### Exercise
Give a bare count of the lines with "Given" in the material below.

### Stored data
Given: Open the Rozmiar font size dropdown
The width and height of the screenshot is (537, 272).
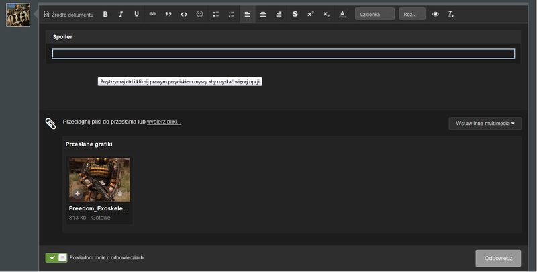Looking at the screenshot, I should 411,14.
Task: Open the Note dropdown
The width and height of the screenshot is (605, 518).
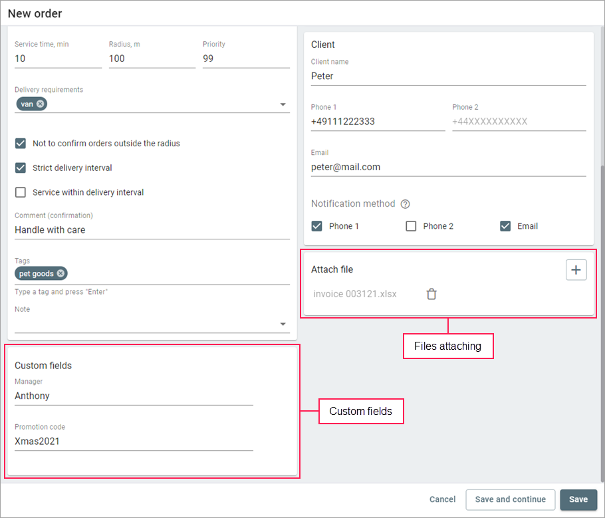Action: 283,324
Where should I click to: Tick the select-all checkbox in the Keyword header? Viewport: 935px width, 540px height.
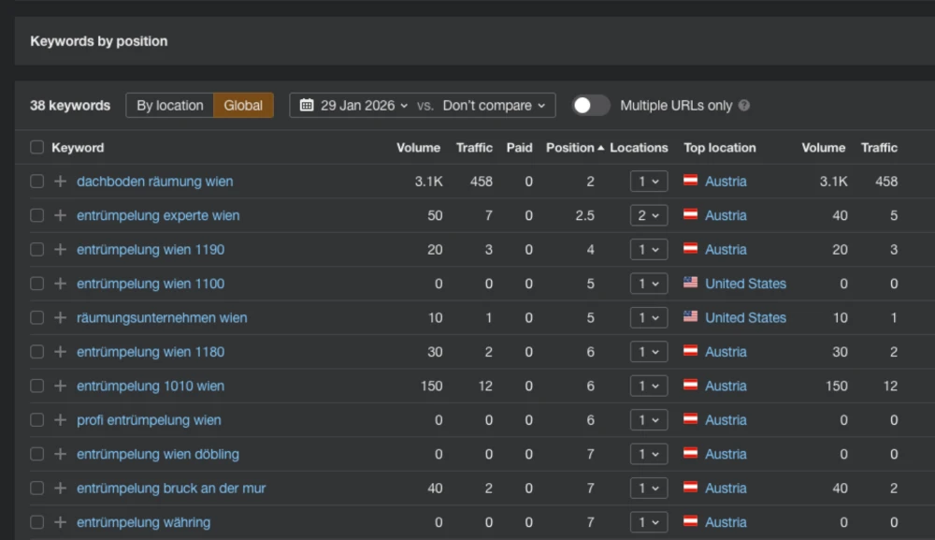(x=36, y=148)
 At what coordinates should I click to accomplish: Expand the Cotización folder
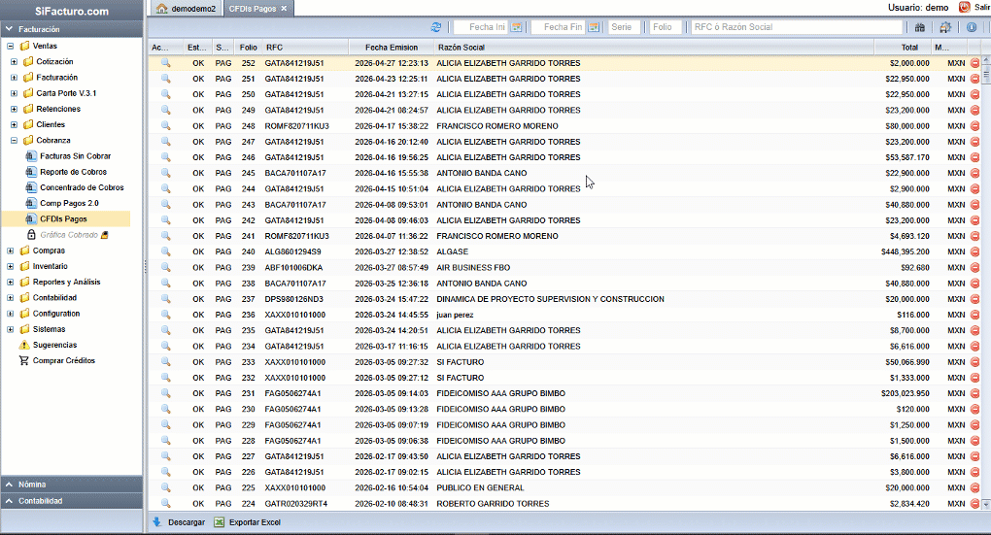pos(14,61)
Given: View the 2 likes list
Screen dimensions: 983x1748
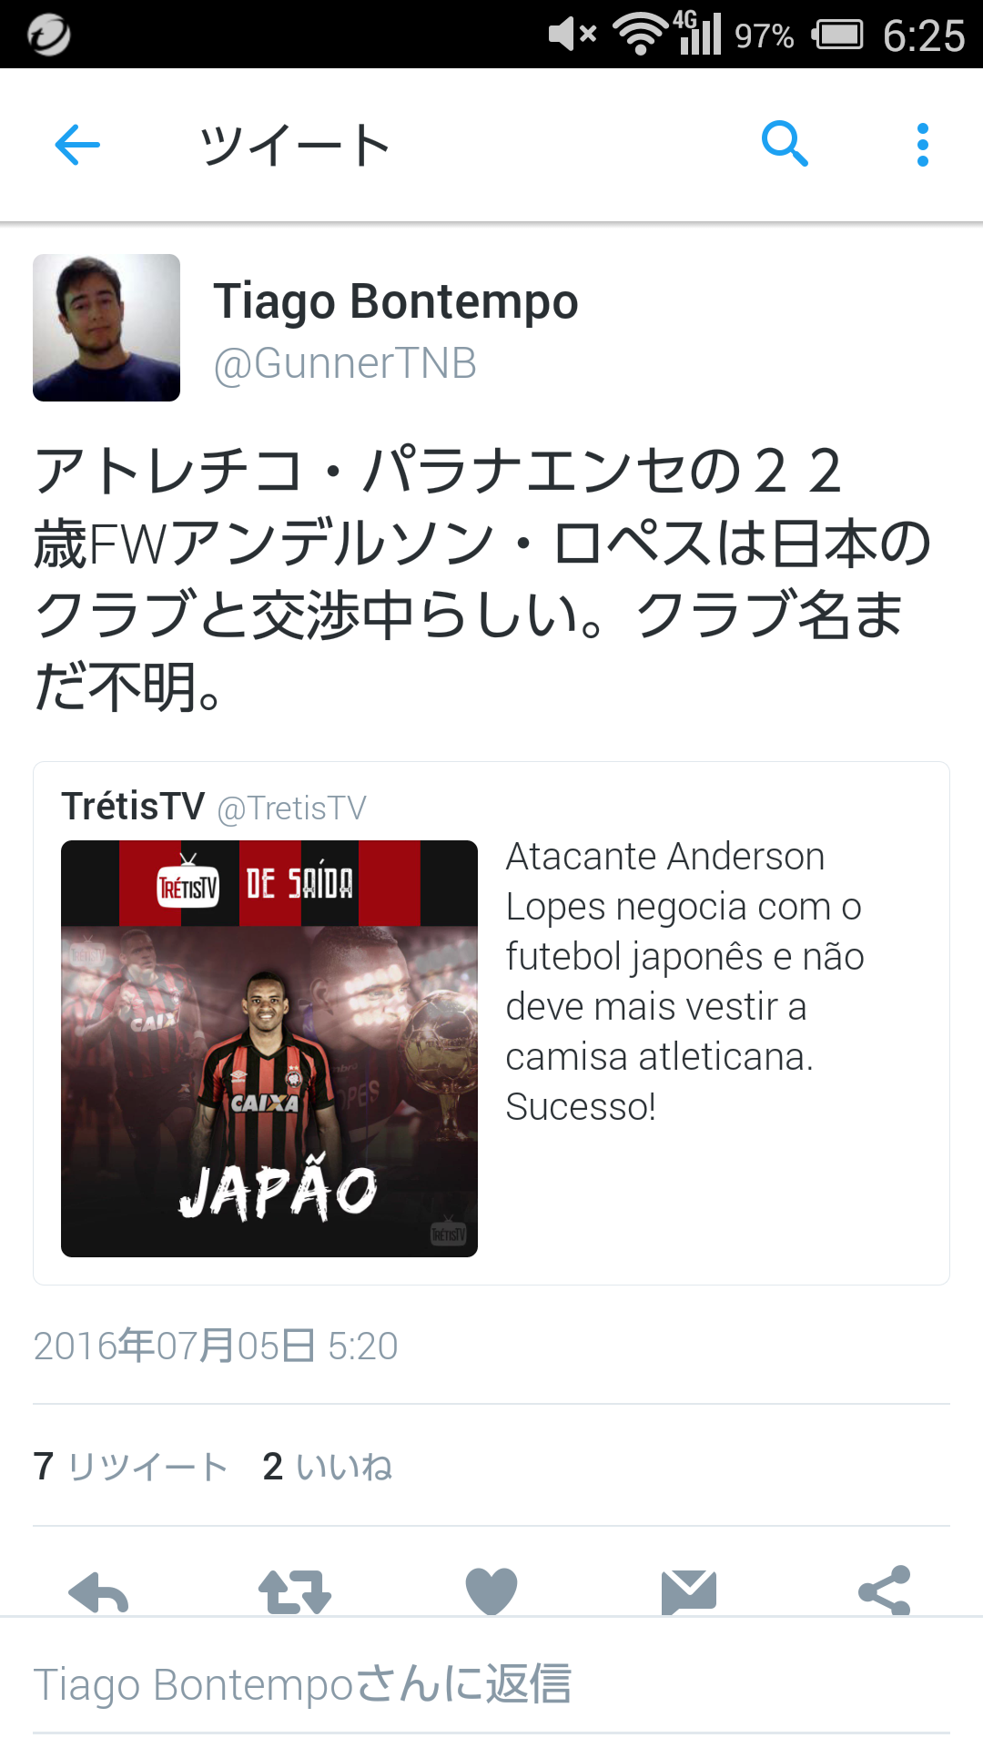Looking at the screenshot, I should click(328, 1467).
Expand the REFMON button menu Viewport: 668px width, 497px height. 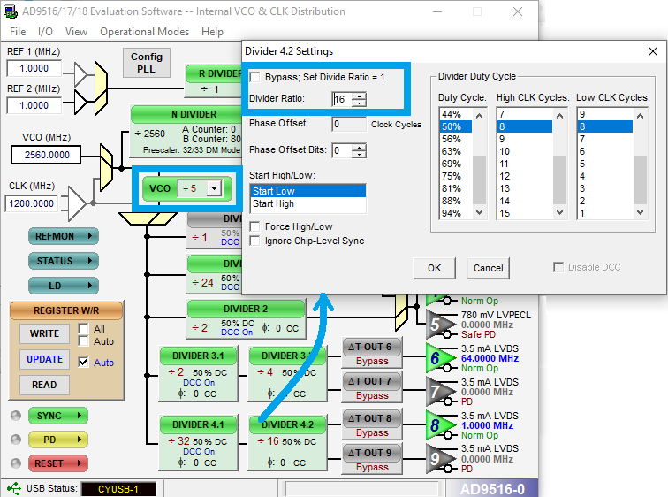coord(63,236)
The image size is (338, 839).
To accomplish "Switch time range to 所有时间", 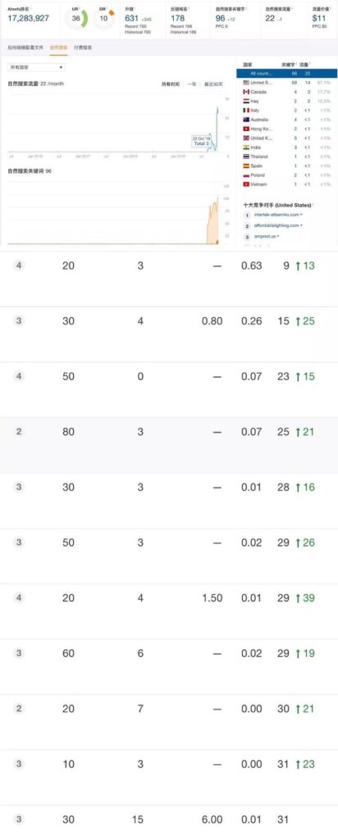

### Answer space
2